PROBLEM:
Where in the data does the word "computer" appear? Find those lines and copy them.

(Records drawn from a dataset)

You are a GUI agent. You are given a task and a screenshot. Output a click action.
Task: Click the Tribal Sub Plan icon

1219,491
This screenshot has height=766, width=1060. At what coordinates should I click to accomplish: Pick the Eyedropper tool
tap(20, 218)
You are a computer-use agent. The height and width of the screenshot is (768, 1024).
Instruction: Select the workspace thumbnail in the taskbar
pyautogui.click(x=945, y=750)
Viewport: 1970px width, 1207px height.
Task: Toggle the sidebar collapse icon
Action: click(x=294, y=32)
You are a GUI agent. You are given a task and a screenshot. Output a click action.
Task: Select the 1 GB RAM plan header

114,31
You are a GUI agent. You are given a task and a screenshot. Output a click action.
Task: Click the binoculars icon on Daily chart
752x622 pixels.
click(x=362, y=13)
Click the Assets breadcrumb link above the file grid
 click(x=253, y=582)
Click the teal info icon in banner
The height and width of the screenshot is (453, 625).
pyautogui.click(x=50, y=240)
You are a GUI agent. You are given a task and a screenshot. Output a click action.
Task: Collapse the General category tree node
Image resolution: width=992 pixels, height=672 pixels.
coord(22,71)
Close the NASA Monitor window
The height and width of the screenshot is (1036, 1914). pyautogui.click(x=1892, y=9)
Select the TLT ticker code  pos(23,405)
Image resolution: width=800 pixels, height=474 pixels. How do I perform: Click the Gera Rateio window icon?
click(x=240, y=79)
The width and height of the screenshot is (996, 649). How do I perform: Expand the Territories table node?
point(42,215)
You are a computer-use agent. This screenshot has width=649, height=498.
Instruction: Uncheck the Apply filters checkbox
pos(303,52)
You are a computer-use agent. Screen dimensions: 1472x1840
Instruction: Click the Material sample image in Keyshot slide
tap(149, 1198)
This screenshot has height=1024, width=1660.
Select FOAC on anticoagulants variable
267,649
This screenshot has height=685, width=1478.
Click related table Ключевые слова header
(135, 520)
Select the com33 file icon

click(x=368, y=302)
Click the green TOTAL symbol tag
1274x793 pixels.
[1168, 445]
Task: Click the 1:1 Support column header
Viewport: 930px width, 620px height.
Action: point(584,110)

COMPLETED EXERCISE:
You are a computer-use agent. The height and width of the screenshot is (768, 1024).
You are a computer-use agent. This screenshot has width=649, height=498.
You are a computer-use agent. Screen dimensions: 1472x1840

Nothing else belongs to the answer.